By | Thyroid Surgery | No Comments

A recent study reveals that thyroid surgery in specific conditions doesn’t cause significant voice change after the operation.

The study entitled “Influence of neural monitoring during thyroid surgery on nerve integrity and postoperative vocal function” concludes that patients may not experience any change in their voice where there is nerve monitoring confirmation of function post dissection of the recurrent laryngeal nerve (RLN) and the external branch of the superior laryngeal nerve (EBSLN).

The British Journal of Surgery (BJS) Society published the study authored by A.F. Engelsman, S. Warhurst, S. Fraser, D. Novakovic, and S.B. Sidhu. The authors are from the Endocrine Surgery Unit and Voice Research Laboratory, Faculty of Health Sciences, University of Sydney, NSW, Australia.

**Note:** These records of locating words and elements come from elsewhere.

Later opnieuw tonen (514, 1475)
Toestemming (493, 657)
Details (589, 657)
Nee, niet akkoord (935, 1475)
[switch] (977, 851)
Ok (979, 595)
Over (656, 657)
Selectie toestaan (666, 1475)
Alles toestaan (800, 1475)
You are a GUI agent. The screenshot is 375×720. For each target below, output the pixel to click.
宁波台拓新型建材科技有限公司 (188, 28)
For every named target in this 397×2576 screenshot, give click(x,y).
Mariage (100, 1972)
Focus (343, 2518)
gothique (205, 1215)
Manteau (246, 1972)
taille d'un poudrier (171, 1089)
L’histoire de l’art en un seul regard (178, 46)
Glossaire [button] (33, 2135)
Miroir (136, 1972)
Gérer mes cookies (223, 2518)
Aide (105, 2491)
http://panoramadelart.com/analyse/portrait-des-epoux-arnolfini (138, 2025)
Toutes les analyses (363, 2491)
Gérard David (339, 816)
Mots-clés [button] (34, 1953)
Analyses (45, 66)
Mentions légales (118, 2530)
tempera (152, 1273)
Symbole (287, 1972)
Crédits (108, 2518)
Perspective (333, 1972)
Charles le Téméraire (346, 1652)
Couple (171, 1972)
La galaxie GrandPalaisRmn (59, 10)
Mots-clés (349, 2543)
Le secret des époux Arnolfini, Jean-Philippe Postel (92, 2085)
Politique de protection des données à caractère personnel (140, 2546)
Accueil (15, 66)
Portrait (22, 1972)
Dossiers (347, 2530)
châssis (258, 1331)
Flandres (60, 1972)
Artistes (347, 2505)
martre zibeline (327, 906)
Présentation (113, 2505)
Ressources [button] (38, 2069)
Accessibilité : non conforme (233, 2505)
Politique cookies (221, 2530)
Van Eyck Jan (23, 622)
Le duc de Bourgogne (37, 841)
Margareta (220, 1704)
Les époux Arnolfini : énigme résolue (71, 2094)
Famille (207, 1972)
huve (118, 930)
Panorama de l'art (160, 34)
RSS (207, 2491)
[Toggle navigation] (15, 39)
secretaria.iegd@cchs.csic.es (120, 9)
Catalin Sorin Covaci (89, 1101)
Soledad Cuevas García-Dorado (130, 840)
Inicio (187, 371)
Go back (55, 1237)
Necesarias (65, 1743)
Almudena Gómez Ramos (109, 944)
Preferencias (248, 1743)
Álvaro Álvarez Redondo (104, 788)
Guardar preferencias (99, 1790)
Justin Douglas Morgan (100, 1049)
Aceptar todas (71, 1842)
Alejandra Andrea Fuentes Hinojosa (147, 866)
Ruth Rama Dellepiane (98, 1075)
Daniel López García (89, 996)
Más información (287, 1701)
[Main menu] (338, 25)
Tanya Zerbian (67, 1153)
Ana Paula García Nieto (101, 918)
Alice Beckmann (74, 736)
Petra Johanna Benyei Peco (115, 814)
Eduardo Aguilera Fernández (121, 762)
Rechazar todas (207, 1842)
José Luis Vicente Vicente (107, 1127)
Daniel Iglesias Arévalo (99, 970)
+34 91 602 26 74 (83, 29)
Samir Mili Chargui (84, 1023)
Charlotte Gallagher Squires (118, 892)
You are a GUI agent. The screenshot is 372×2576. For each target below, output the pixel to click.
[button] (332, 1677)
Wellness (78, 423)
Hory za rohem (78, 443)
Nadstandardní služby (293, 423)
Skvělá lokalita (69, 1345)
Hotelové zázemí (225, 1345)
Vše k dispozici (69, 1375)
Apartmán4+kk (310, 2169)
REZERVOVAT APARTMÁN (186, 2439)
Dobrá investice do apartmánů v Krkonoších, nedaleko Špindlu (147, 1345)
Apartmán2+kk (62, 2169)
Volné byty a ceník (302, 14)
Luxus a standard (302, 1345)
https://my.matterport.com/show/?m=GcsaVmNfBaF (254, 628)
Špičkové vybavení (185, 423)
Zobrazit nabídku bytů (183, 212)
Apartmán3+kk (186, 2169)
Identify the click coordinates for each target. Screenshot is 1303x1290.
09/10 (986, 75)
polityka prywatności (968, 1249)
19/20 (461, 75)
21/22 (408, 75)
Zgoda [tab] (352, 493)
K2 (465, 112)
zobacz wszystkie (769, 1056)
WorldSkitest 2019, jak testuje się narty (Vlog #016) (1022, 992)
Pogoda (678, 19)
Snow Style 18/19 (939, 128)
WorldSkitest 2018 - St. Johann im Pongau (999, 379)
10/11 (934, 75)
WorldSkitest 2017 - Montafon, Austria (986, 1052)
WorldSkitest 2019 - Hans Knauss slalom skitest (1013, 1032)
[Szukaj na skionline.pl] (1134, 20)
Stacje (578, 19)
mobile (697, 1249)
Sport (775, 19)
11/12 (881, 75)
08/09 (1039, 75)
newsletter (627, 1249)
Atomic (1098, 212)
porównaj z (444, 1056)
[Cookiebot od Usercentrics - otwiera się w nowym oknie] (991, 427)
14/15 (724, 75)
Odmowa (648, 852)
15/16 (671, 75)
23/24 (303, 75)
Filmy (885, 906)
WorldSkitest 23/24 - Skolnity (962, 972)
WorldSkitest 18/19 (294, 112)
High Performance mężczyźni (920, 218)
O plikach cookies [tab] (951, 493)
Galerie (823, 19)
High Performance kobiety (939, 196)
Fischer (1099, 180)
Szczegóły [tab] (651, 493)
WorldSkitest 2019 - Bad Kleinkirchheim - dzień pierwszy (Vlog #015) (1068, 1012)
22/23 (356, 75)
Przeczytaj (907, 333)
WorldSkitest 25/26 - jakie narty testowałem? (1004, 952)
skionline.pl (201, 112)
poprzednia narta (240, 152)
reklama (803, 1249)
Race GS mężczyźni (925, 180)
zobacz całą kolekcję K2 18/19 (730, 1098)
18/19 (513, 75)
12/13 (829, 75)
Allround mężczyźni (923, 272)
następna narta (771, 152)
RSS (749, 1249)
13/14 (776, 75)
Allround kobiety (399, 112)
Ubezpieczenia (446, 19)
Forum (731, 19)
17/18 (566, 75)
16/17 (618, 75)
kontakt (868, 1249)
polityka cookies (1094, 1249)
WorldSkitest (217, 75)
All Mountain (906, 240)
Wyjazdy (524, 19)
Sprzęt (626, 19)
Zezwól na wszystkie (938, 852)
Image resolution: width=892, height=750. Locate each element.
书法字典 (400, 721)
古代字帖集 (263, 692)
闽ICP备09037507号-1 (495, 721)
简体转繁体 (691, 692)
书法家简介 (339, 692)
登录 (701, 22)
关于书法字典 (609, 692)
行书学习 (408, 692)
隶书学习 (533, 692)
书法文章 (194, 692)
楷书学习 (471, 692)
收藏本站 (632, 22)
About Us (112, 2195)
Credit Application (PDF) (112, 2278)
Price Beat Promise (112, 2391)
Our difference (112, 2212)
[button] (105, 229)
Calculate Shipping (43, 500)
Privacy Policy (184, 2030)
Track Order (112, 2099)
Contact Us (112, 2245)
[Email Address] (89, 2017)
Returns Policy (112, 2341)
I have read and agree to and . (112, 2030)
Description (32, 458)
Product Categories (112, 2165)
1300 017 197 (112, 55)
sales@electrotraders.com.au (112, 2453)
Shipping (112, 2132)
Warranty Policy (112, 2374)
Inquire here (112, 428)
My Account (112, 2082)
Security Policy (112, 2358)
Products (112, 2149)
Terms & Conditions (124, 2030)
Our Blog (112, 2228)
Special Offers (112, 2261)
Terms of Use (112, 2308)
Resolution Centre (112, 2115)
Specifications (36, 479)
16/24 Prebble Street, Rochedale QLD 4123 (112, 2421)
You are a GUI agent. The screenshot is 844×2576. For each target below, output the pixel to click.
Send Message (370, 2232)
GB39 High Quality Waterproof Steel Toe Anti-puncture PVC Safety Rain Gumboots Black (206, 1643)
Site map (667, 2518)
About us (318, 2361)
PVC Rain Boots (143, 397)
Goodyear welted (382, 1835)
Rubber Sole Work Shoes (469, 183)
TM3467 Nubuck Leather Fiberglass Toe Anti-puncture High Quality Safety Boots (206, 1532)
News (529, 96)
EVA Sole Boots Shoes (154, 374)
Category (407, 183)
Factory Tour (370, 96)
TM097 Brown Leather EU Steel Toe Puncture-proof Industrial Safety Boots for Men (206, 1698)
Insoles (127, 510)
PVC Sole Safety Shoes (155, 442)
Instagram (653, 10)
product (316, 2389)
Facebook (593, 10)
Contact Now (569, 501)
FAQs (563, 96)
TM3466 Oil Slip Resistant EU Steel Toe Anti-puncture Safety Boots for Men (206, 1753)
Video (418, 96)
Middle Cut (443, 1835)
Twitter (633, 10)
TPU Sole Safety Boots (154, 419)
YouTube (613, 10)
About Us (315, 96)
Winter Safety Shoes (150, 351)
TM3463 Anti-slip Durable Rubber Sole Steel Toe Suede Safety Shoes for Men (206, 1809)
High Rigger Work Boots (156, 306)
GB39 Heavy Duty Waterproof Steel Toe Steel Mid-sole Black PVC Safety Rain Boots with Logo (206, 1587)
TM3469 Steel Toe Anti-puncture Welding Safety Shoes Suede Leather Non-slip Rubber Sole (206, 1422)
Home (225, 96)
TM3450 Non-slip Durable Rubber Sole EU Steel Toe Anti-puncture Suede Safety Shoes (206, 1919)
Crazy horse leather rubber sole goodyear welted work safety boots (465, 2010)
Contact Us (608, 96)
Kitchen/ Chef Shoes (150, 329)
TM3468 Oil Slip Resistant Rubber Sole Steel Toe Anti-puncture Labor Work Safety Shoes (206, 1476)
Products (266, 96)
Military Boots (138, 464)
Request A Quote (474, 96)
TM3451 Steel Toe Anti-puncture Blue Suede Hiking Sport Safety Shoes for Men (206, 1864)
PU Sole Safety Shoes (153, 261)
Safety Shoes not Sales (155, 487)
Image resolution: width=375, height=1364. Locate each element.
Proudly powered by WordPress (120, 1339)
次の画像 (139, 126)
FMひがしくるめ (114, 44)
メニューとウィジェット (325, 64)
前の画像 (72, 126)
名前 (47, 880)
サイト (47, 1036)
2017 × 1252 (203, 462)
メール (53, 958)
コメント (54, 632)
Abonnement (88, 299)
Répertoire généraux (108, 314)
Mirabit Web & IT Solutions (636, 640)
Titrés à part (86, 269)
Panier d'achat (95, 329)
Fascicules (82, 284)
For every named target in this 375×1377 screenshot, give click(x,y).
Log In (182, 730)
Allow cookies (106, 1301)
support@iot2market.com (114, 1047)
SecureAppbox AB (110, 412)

“Prospective data in our first 100 thyroidectomy patients with complete preoperative and post-operative acoustic data following thyroidectomy was published,” S.B. Sidhu said. “This is the largest validated series demonstrating that preservation of the recurrent and external laryngeal nerves documented during thyroid surgery with nerve monitoring correlates to post-operative voice function as measured by an independent voice clinic.”

Thyroidectomy or thyroid surgery is the surgical operation to remove all or part of the thyroid gland, which is a butterfly shaped gland that sits in front of your windpipe and produces the hormone thyroxine.

Permanent voice change is one of the major complications of thyroidectomy however in the present day should occur  in less than 0.5% of after the surgery.